Stored data:

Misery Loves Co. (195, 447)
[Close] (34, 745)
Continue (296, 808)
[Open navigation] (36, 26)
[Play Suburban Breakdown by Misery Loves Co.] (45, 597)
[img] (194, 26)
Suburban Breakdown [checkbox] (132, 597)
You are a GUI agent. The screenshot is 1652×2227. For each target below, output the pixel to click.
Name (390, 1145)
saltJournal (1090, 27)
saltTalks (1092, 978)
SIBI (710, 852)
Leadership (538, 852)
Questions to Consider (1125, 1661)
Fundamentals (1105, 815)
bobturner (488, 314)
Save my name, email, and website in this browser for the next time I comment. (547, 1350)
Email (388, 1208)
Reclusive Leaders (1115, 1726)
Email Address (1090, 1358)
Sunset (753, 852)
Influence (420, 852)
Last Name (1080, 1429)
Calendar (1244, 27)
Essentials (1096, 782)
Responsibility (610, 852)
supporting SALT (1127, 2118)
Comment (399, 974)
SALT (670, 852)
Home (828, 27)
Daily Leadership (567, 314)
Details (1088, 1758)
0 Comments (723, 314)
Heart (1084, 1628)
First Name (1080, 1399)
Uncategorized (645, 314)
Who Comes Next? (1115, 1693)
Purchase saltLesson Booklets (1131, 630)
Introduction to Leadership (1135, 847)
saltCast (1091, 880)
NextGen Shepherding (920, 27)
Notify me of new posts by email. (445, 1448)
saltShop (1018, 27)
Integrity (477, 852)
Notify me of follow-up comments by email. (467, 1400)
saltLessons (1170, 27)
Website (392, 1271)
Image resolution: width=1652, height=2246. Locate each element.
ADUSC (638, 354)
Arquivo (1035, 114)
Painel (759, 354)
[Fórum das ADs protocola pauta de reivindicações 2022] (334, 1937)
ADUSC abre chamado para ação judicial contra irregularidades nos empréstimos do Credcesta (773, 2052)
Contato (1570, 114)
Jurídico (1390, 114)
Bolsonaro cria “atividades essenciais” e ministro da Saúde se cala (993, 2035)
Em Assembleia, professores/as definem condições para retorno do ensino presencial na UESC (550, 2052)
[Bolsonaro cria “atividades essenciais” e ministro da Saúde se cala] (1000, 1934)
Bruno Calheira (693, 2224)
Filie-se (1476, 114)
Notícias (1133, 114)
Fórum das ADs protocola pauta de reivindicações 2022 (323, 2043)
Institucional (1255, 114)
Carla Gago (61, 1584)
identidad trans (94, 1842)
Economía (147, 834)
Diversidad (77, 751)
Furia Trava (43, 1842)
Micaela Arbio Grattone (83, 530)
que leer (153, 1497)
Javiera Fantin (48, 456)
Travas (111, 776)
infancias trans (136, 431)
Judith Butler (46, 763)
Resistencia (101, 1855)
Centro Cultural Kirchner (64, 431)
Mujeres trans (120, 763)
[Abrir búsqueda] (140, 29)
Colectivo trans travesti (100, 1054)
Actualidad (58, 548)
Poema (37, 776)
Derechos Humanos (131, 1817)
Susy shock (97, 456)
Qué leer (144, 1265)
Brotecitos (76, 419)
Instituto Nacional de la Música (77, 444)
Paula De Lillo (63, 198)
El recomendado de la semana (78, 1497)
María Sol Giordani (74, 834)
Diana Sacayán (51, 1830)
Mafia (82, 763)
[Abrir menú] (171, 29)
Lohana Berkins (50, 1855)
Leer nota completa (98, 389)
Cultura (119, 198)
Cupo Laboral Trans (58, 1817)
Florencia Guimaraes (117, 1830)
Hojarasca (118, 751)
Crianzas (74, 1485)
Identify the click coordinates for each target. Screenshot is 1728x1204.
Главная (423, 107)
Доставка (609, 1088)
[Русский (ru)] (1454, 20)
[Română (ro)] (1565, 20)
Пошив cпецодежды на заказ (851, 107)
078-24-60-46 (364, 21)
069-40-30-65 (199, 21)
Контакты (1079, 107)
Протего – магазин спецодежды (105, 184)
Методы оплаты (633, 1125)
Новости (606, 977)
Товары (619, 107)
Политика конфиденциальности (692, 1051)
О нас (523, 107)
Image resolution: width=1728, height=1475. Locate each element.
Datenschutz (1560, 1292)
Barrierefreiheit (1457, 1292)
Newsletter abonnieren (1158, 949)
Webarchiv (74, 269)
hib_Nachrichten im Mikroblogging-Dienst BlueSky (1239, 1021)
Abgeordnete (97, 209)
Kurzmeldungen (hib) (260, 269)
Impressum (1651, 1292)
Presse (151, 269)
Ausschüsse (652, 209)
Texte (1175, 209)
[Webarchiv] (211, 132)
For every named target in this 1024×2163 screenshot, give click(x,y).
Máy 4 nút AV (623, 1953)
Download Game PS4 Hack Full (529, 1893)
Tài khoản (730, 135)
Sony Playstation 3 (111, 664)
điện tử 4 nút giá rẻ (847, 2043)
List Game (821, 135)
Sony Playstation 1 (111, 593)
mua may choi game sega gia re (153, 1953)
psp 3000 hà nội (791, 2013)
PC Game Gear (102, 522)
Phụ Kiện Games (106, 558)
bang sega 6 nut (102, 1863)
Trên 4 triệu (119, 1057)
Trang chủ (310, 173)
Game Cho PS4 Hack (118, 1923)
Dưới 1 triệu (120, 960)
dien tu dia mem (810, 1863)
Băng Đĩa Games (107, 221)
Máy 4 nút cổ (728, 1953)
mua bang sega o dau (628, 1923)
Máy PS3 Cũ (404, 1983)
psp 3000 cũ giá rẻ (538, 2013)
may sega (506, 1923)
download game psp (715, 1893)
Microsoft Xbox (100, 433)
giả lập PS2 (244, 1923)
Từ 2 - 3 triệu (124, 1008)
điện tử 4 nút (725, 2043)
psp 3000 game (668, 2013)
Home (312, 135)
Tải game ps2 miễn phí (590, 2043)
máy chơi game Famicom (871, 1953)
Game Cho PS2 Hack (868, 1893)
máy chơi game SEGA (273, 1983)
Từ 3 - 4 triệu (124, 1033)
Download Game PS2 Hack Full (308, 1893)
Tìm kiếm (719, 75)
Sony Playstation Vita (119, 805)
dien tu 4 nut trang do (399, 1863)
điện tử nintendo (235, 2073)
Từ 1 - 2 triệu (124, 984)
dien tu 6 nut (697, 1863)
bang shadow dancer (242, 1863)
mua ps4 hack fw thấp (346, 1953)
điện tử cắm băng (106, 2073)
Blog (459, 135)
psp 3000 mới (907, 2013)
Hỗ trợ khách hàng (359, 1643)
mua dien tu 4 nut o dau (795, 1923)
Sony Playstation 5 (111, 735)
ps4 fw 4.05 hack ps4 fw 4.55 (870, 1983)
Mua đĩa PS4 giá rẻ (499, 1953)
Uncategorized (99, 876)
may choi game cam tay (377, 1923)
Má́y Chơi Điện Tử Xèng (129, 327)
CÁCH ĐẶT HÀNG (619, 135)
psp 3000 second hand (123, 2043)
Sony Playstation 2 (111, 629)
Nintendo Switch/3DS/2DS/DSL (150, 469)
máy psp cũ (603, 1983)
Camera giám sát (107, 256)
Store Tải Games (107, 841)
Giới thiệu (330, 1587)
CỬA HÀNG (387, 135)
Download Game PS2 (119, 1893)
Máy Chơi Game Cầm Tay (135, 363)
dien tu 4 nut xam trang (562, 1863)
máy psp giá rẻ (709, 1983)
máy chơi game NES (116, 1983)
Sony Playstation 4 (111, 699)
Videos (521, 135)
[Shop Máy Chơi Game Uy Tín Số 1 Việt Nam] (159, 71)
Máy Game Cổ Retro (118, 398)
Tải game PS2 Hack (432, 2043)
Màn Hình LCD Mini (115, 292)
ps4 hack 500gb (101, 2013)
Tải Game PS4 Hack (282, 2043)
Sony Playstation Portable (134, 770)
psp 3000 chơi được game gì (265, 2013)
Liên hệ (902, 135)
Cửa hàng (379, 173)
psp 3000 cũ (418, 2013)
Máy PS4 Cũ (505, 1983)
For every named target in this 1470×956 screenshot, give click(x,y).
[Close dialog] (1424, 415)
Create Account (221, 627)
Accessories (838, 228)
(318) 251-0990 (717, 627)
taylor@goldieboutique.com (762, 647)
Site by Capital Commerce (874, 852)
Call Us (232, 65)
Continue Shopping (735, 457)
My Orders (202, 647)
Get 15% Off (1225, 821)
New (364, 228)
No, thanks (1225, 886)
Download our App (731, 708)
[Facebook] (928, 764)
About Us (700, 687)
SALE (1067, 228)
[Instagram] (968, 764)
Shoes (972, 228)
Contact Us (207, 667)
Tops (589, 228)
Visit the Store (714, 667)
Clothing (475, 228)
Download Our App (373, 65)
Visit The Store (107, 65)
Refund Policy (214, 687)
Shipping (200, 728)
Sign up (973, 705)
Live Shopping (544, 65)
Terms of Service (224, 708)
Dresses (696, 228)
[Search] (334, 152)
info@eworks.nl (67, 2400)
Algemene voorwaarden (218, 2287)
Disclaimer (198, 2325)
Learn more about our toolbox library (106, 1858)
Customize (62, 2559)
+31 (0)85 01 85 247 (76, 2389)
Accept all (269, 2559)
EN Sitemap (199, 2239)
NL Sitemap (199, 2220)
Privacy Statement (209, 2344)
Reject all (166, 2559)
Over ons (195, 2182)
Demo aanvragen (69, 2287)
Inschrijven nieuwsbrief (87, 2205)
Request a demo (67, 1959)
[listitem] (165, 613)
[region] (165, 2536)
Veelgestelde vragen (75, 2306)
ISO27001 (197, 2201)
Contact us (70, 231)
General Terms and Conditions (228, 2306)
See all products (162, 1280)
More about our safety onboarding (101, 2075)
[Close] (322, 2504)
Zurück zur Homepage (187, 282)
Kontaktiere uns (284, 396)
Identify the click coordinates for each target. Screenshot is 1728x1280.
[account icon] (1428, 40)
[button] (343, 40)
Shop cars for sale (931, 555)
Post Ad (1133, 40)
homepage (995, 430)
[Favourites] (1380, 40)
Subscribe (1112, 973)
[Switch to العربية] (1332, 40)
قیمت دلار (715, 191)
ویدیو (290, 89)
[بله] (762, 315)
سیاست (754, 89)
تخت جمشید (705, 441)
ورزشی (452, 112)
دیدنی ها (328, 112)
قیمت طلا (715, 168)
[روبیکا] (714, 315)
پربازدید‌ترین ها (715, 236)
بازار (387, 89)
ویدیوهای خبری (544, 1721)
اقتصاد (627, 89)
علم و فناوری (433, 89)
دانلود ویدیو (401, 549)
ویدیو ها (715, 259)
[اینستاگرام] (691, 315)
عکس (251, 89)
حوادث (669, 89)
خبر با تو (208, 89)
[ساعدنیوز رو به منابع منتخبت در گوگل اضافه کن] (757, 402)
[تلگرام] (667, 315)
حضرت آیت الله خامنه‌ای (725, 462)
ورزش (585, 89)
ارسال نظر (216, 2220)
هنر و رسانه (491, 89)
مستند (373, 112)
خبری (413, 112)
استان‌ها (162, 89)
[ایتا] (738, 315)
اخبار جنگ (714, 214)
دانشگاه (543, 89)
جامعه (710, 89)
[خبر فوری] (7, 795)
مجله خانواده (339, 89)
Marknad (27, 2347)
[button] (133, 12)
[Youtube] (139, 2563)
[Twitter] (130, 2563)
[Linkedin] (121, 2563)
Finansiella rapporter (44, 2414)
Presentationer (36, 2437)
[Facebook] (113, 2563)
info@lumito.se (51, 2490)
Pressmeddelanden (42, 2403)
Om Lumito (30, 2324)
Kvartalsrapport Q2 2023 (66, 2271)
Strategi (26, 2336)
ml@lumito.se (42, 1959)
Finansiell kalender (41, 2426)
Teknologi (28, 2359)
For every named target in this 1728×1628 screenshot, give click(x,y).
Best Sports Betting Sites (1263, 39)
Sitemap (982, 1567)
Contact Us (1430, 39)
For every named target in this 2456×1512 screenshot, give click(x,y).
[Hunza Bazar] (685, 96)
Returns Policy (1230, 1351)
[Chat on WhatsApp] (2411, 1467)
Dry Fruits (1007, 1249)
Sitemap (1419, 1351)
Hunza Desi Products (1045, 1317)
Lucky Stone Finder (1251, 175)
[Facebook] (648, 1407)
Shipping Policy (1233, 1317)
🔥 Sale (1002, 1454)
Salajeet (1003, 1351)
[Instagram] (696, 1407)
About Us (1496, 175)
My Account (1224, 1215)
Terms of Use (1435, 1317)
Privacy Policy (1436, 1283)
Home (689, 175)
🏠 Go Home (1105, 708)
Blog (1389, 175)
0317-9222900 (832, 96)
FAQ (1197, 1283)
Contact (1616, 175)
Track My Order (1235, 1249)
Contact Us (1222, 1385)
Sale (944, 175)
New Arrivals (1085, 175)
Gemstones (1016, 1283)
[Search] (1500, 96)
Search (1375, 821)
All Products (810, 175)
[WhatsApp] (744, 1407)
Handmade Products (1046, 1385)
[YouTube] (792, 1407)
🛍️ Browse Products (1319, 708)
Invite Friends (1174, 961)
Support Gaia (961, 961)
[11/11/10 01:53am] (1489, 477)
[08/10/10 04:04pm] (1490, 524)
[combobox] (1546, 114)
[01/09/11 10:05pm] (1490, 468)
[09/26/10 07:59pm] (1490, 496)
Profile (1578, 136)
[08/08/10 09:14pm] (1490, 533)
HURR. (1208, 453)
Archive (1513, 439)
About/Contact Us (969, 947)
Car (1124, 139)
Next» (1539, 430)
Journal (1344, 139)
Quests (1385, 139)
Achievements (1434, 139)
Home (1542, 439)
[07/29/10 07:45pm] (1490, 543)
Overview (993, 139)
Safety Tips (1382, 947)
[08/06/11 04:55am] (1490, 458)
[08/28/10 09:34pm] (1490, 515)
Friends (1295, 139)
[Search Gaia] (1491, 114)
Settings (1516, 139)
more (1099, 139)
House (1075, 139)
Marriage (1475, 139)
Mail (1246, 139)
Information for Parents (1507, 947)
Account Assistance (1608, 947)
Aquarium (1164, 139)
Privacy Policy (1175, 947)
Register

What the task requires => What you give back should be only the lines of the records above, starting at the line with "Inschrijven nieuwsbrief (87, 2205)" and ending at the line with "اخبار جنگ (714, 214)", restated word for word.

Task result =>
Inschrijven nieuwsbrief (87, 2205)
Request a demo (67, 1959)
[listitem] (165, 613)
[region] (165, 2536)
Veelgestelde vragen (75, 2306)
ISO27001 (197, 2201)
Contact us (70, 231)
General Terms and Conditions (228, 2306)
See all products (162, 1280)
More about our safety onboarding (101, 2075)
[Close] (322, 2504)
Zurück zur Homepage (187, 282)
Kontaktiere uns (284, 396)
Identify the click coordinates for each target. Screenshot is 1728x1280.
[account icon] (1428, 40)
[button] (343, 40)
Shop cars for sale (931, 555)
Post Ad (1133, 40)
homepage (995, 430)
[Favourites] (1380, 40)
Subscribe (1112, 973)
[Switch to العربية] (1332, 40)
قیمت دلار (715, 191)
ویدیو (290, 89)
[بله] (762, 315)
سیاست (754, 89)
تخت جمشید (705, 441)
ورزشی (452, 112)
دیدنی ها (328, 112)
قیمت طلا (715, 168)
[روبیکا] (714, 315)
پربازدید‌ترین ها (715, 236)
بازار (387, 89)
ویدیوهای خبری (544, 1721)
اقتصاد (627, 89)
علم و فناوری (433, 89)
دانلود ویدیو (401, 549)
ویدیو ها (715, 259)
[اینستاگرام] (691, 315)
عکس (251, 89)
حوادث (669, 89)
خبر با تو (208, 89)
[ساعدنیوز رو به منابع منتخبت در گوگل اضافه کن] (757, 402)
[تلگرام] (667, 315)
حضرت آیت الله خامنه‌ای (725, 462)
ورزش (585, 89)
ارسال نظر (216, 2220)
هنر و رسانه (491, 89)
مستند (373, 112)
خبری (413, 112)
استان‌ها (162, 89)
[ایتا] (738, 315)
اخبار جنگ (714, 214)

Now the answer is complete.